Un suivi du protocole de Minsk est convenu le 19 septembre 2014. Le mémo en résultant clarifie l’application du protocole. Parmi les mesures convenues à la paix, figurent notamment :
- suppression de toutes les armes lourdes dans une zone de quinze kilomètres derrière la ligne de contact, par chaque partie du conflit, afin de créer une zone démilitarisée de trente kilomètres de large en tout ;
- interdiction d’opérations offensives ;
- interdiction des vols d’avions de combat au-dessus de la zone de sécurité ;
- retrait de tous les mercenaires étrangers de la zone de conflit ;
- mise en place d’une mission de l’OSCE pour surveiller la mise en œuvre du protocole de Minsk.
À la suite de l’échec manifeste du protocole de Minsk après des regains de tensions et des combats qui reprennent dès décembre 2014, de nouveaux accords sont prévus. Les accords de Minsk II, du 12 février 2015, sont signés selon le « format Normandie » par François Hollande, Angela Merkel, Petro Porochenko, Vladimir Poutine, et des représentants des Républiques populaires séparées de Donetsk et de Lougansk, mettant en place un nouveau cessez-le-feu.
Ces accords n’avaient rien d’inadmissibles ou inapplicables pour l’une ou l’autre partie au conflit. Mais encore fallait-il qu’il y est une volonté ukrainienne sincère de sortir du bourbier de cette guerre, et que l’Ukraine y soit autant incité par la « communauté internationale » à les appliquer que la Russie l’a été dans ces années…
Minsk est une tromperie avouée aujourd’hui
Alors qu’il était élu en 2019 sur le projet de désescalade du conflit au Donbass, Zelensky signait le 26 février 2021 un décret sur les mesures pour « la désoccupation et la réintégration de la Crimée occupée par la Russie ». Une drôle de façon de désescalader et d’appliquer les accords de Minsk qui laissait bien transparaître soit sa duperie envers le peuple ukrainien, soit son retournement de veste (à l’initiative de qui ?).
Oleksiy Arestovytch, conseiller de Zelinsky, en 2019 disait dans une entrevue à un médiat ukrainien :
« Avec une probabilité de 99,9%, notre prix à payer pour rejoindre l’OTAN est une grande guerre avec la Russie. Les Russes doivent nous envahir avant que l’on entre dans l’OTAN » (Apostrophe.ua)
Aussi, bien informé, Arestovytch n’avait pas besoin de boule de cristal. L’OTAN a préparé et poussé Kiev à une guerre contre la Russie, dès le coup d’Etat du Maïdan.

Consignes:
1. Recopiez le passage de l'extrait sur les accords de Minsk qui va de « Ces accords n’avaient » à « l’initiative de qui ?). », ces deux bornes comprises.
2. Les affirmations suivantes concordent-elles avec l'extrait sur les accords de Minsk ? Répondez par oui ou par non, en citant chaque fois les mots décisifs de l'extrait.
(a) Le mémo du 19 septembre 2014 vise à créer une zone démilitarisée de trente kilomètres de large au total.
(b) Les accords de Minsk II ont été signés en décembre 2014.
(c) Zelensky a signé le 26 février 2021 un décret concernant la Crimée.
3. Reprenez l'extrait sur les accords de Minsk après sa dernière phrase et poursuivez-le.

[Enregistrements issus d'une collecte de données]
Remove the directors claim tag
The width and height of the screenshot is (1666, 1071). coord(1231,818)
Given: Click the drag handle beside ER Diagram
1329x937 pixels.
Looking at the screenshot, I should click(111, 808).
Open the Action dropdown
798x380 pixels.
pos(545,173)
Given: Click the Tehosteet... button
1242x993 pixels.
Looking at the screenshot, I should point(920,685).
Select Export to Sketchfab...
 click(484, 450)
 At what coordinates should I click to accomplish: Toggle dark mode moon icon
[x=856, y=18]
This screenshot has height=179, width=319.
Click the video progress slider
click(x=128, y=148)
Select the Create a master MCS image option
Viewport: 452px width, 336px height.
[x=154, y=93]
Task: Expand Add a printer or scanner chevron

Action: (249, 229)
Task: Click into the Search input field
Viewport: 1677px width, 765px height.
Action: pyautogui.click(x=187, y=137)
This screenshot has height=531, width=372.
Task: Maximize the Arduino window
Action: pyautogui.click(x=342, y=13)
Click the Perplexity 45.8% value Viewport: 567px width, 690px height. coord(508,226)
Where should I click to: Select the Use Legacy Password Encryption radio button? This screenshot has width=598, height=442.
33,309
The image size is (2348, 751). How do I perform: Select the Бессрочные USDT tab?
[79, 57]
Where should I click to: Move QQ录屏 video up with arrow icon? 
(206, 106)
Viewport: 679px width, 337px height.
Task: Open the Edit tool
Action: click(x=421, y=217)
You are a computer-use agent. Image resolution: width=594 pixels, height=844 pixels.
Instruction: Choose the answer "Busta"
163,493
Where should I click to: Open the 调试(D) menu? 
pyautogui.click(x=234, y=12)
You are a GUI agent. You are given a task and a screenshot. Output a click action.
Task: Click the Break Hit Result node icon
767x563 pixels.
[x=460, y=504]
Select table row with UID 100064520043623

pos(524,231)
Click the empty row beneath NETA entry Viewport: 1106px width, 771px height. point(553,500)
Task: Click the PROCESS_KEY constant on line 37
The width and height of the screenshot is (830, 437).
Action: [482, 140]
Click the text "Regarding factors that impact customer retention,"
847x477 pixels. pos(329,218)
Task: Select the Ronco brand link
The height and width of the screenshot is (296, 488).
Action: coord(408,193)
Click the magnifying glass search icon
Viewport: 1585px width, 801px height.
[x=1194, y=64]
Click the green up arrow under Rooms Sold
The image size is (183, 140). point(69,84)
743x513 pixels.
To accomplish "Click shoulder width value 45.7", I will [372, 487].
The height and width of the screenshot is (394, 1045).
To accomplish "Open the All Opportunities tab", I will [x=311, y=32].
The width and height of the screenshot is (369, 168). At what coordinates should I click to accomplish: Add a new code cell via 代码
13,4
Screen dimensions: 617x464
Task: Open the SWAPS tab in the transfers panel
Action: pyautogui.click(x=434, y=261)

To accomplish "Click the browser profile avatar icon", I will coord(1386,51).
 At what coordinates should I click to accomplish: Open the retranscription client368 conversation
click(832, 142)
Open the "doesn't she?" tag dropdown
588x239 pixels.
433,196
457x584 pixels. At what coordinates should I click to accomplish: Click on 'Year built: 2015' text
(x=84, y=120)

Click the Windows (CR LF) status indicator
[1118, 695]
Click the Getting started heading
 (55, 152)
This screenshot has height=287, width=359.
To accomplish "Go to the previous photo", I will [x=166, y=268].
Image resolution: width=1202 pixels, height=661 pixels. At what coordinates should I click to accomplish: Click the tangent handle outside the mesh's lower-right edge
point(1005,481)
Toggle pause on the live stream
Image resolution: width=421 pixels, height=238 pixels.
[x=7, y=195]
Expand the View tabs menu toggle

Réponses:
1.
Ces accords n’avaient rien d’inadmissibles ou inapplicables pour l’une ou l’autre partie au conflit. Mais encore fallait-il qu’il y est une volonté ukrainienne sincère de sortir du bourbier de cette guerre, et que l’Ukraine y soit autant incité par la « communauté internationale » à les appliquer que la Russie l’a été dans ces années…
Minsk est une tromperie avouée aujourd’hui
Alors qu’il était élu en 2019 sur le projet de désescalade du conflit au Donbass, Zelensky signait le 26 février 2021 un décret sur les mesures pour « la désoccupation et la réintégration de la Crimée occupée par la Russie ». Une drôle de façon de désescalader et d’appliquer les accords de Minsk qui laissait bien transparaître soit sa duperie envers le peuple ukrainien, soit son retournement de veste (à l’initiative de qui ?).

2.
(a) Oui : « afin de créer une zone démilitarisée de trente kilomètres de large en tout ».
(b) Non : « Les accords de Minsk II, du 12 février 2015, sont signés ».
(c) Oui : « Zelensky signait le 26 février 2021 un décret sur les mesures pour « la désoccupation et la réintégration de la Crimée occupée par la Russie » ».

3.
En janvier 2022, avant même le début de l’opération russe, Oleksiy Danilov, secrétaire du Conseil de sécurité nationale et de défense de l’Ukraine, affirmait :
« le respect des accords de Minsk signifie la destruction du pays. Lorsqu’ils ont été signés sous la menace armée des Russes — et sous le regard des Allemands et des Français — il était déjà clair pour toutes les personnes rationnelles qu’il était impossible de mettre en application ces documents » (apnews.com, 31 janvier 2022)
Le même quelques mois avant déclarait le 10 septembre 2021, que l’armée ukrainienne pourrait « libérer les régions occupées » de Donetsk et de Louhansk si elle en recevait l’ordre.
Le 17 juin 2022 Petro Porochenko déclarait que l’Ukraine ne prévoyait pas d’appliquer les accords de Minsk dès leur signature :
« Nous avons obtenu ce que nous voulions. Nous ne croyions pas Poutine, comme nous ne le croyons pas maintenant. Notre tâche était, tout d’abord, de liquider la menace ou au moins de retarder la guerre. Nous avons eu huit ans pour pouvoir rétablir la croissance économique et renforcer les forces de l’armée ukrainienne. C’était la première tâche – et elle a été accomplie. Les accords de Minsk ont rempli leur mission ».
Finalement, les déclarations d’Angela Merkel il a quelques jours le 7 décembre, au médiat allemand Zeit, scelle l’aveu définitif et complet :
« L’accord de Minsk de 2014 était une tentative de donner du temps à l’Ukraine. Elle a également utilisé ce temps pour se renforcer, comme on peut le voir aujourd’hui. L’Ukraine de 2014-2015 n’est pas l’Ukraine moderne. Comme on l’a vu début 2015, Poutine aurait pu facilement l’écraser à l’époque »
L’ancienne dirigeante a également admis que l’OTAN n’aurait pas eu les ressources nécessaires à l’époque pour soutenir l’Ukraine à la hauteur de ce qu’ils font aujourd’hui.
Aucune ambiguïté aujourd’hui dans son propos ! Les accords de Minsk n’avaient pas d’autres buts que de donner du temps aux Ukrainiens et aux forces atlantistes agissant en coulisse, pour préparer le pays à… reprendre les hostilités à grand échelle contre le Donbass, la Crimée et la Russie.
Ces aveux signifient que cette guerre était bel et bien préparée et planifiée d’avance, et que les occidentaux ont tout fait pour pousser le président russe à la déclencher. Les États-Unis et leurs alliés ont simulé leur soutien à la résolution du Conseil de sécurité des Nations Unies. En même temps, ils ont injecté des armes en Ukraine et ont ignoré tous les crimes commis par le régime de Kiev.
L’ancien vice-chancelier d’Autriche, Heinz-Christian Strache :
« C’est effrayant avec quelle franchise Mme Merkel parle des véritables objectifs des accords de Minsk. Ainsi, nous détruisons toute base de confiance, nous sapons la confiance dans le pouvoir de la parole des hommes politiques européens »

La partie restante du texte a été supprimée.